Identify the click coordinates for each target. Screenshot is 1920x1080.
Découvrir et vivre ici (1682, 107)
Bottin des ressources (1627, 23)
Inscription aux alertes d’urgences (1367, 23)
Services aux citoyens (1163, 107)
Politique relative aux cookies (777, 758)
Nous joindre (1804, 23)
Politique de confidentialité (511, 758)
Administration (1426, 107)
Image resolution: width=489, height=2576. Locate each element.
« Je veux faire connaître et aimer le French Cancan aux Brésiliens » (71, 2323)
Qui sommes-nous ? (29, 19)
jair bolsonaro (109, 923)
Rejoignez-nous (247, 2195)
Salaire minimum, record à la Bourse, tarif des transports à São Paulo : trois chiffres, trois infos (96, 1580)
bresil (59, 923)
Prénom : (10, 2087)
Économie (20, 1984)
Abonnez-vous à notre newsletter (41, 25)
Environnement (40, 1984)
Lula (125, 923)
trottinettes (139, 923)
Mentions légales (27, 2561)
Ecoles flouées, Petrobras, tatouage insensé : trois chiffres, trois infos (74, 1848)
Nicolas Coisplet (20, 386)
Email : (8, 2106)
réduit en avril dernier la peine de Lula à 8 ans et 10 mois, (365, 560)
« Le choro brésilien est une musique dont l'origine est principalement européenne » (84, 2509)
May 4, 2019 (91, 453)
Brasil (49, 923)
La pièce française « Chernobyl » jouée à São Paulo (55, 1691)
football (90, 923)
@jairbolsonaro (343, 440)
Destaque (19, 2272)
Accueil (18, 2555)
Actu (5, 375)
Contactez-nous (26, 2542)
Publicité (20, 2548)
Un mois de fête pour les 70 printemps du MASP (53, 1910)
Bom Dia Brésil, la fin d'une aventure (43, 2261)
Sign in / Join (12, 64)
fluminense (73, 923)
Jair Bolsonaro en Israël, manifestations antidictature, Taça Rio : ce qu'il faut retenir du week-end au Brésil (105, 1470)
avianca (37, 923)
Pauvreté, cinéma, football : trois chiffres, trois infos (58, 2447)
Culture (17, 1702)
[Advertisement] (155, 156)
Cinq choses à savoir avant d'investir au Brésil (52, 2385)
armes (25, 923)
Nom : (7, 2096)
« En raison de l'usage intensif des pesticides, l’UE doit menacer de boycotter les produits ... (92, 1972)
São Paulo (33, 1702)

[Work to be completed]
What are the lines of the data above that include the string "Paulo"? Copy them.

[The answer]
Salaire minimum, record à la Bourse, tarif des transports à São Paulo : trois chiffres, trois infos (96, 1580)
La pièce française « Chernobyl » jouée à São Paulo (55, 1691)
São Paulo (33, 1702)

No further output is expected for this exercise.